I've been the target of accusations for years and he tried very hard using the legal system and police system to hurt me for much of the last year and now things are catching up to him and I guess this post was really just a way to say "wow". His life has crumbled apart and he's lost pretty much everything yet he's still spinning tales to paint me "black" & blame me for his circumstances.

Not too long ago I might have cried or tried to point out to him or others how wrong his allegations are. I guess my post is a way to show myself that I see it clearly for what it is and the biggest reaction his insanity gets from me now is to shake my head and laugh at how ludicrous it is.

Jazzman 05-15-2014 05:20 AM

BTDT. I was torn. I wanted to warn the poor fella, (cuz I'm a nice guy) but there's no way I could have been credible as the ex.

It's a good sign that the news didn't send you into a tail spin.

unsureoffuture 05-15-2014 05:20 AM

wanttobehealthy

That is amazing. It just speaks to how warped their minds become and how they spin everything to make themselves a victim. Obviously he still isnt taking responsibilities for his own actions. You caused him to have to take a leave of absence not his drinking.

Best of luck to the new girlfirend, she is going to need it!

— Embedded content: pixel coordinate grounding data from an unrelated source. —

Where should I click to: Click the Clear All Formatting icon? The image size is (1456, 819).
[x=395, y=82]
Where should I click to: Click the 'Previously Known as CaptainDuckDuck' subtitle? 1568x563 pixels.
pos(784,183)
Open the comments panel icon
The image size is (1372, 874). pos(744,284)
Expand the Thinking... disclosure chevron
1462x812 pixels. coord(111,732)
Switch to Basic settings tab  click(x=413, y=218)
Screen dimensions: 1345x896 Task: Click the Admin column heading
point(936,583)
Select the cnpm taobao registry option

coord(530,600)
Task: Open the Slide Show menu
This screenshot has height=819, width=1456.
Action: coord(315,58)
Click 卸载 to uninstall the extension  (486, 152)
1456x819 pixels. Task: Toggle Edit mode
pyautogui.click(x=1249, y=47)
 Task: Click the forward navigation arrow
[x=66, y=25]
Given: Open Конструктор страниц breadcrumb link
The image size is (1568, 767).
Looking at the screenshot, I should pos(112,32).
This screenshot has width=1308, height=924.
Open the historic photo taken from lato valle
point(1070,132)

Patticakes 05-15-2014 05:27 AM

I don't think most of us would say hurtful things with intend and purpose to hurt the alcoholics in our lives. That truly is NOT the nature of most of the women AND men that are dealing with alcoholic spouses and partners. Part of what sucks us into the disease is our need to show love, nurture and care for those we love. We will go so far in doing that we end up hurting ourselves.

This site is a godsend for me..... a safe place for so many of us to share our feelings without fear of rejection or being told our feelings are wrong. Sometimes humor is exactly what we ALL need! I have absolutely NO intention of showing any of these posts to my AH. I would not repeat MUCH of the venting I do here or with my sponsor to him. My desire and I truly believe the desire of those on this site is NOT to hurt our A's, but to finally start nurturing ourselves.

wanttobehealthy 05-15-2014 05:33 AM

Exactly Patticakes! This site has been a godsend and I hope all of us continue to be honest about the BS alcoholic behavior we have had to live with and learn to not internalize it. It took me a very very long time to stop doing that.